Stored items
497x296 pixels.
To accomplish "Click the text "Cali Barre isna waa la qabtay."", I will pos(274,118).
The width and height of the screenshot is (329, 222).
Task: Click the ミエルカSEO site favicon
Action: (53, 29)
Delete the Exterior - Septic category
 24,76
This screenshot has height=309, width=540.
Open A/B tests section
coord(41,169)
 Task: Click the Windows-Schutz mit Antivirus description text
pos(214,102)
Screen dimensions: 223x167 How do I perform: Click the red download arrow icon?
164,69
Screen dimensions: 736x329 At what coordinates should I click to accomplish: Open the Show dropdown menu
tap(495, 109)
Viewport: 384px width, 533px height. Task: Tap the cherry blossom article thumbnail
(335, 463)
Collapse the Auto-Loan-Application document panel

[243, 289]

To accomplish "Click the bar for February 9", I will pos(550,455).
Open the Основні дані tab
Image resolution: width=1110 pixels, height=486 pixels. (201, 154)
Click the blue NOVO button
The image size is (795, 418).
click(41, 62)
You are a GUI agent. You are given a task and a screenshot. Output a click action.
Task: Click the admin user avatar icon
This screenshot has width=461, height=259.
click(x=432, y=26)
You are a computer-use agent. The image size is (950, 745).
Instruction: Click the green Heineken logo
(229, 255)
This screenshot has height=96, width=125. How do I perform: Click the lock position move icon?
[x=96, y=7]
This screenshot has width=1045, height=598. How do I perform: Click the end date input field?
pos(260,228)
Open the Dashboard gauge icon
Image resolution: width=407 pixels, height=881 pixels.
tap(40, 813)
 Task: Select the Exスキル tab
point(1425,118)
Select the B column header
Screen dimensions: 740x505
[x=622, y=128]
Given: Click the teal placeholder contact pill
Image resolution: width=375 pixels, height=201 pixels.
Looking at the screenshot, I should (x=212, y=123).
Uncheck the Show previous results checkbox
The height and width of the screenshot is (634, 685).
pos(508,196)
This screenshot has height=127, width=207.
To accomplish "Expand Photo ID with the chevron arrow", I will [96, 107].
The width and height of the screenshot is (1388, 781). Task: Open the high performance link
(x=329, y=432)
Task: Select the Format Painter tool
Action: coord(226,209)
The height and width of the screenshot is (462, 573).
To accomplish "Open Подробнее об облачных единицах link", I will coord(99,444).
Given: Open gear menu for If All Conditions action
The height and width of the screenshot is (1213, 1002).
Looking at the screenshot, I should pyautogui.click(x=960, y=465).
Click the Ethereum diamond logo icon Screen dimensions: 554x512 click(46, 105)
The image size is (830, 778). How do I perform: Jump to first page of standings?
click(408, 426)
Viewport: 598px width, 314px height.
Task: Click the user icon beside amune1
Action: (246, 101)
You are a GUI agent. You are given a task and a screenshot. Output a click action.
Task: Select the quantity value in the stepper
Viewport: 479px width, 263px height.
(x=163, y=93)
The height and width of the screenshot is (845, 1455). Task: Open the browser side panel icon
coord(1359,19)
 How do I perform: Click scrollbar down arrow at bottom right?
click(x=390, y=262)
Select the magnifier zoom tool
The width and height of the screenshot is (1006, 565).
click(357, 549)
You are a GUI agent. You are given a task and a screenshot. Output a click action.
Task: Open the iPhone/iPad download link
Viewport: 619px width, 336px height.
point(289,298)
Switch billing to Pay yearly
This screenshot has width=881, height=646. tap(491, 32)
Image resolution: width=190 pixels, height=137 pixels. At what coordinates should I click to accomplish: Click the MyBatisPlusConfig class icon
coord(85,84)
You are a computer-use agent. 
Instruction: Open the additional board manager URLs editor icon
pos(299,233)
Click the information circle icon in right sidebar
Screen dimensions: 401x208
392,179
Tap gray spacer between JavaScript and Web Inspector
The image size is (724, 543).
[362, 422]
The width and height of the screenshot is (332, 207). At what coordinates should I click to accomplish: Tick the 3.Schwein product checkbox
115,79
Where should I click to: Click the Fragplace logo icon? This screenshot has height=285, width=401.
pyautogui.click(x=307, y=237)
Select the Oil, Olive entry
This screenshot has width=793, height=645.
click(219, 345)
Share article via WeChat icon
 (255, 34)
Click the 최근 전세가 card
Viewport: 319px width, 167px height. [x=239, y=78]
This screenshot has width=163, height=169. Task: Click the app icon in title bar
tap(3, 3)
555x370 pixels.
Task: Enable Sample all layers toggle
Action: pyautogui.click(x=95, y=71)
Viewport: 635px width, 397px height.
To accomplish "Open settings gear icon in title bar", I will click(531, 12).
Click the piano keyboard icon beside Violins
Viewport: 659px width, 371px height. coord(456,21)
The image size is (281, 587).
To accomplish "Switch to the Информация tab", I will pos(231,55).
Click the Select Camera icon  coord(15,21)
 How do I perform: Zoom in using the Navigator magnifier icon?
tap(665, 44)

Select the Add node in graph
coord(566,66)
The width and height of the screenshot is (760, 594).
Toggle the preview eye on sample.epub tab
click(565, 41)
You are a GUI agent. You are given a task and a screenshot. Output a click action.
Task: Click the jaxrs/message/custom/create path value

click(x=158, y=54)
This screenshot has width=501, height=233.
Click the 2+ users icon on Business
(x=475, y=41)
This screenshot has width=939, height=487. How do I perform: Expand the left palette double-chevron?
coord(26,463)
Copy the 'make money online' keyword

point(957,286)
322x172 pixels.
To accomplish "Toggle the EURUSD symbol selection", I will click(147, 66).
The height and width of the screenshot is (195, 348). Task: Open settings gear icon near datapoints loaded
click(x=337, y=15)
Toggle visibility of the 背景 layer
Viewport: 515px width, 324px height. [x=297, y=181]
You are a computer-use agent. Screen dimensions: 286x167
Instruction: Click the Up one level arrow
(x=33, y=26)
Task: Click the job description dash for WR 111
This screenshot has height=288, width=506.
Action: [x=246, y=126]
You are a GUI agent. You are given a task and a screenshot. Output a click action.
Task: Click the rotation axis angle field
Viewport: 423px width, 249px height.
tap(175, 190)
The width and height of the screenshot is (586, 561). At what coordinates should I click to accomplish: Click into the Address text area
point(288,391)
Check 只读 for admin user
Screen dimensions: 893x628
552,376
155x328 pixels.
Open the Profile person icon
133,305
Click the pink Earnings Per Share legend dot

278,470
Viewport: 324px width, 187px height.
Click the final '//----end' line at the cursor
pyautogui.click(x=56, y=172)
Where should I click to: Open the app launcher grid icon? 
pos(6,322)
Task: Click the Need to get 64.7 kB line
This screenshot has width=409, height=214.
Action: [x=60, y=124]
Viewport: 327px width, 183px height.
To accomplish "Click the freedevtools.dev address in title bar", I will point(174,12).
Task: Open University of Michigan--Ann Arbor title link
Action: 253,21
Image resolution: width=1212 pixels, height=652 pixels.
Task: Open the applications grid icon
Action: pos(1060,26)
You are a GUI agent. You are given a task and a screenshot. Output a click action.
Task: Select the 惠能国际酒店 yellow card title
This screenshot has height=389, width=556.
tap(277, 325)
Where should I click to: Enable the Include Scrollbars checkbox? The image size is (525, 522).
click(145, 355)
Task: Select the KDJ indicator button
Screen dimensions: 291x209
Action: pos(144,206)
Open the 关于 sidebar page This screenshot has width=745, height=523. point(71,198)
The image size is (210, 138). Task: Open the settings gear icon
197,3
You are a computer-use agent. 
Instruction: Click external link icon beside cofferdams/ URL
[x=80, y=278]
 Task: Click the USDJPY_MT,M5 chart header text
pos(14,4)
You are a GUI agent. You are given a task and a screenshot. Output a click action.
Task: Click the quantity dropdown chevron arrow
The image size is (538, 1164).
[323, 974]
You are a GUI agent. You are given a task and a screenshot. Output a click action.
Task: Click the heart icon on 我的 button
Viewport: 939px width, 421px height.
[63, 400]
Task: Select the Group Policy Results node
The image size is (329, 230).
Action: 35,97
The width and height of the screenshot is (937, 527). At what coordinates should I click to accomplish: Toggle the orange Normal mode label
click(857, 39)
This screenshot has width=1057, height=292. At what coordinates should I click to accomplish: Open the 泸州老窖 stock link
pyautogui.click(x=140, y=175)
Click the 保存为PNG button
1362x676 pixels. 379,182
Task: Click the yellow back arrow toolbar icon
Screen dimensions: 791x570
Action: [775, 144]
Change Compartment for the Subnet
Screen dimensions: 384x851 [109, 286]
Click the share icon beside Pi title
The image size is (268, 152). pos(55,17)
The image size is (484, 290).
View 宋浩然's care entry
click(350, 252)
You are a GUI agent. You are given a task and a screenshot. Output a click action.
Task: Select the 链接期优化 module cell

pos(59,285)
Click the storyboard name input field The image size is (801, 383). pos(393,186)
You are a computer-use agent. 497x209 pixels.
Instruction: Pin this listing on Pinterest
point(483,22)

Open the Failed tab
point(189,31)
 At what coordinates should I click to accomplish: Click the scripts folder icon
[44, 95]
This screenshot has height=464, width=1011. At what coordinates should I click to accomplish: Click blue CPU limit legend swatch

Aim of the exercise: Show all lines from the records above where the word "yellow" occurs.

Expected answer:
Task: Select the 惠能国际酒店 yellow card title
Task: Click the yellow back arrow toolbar icon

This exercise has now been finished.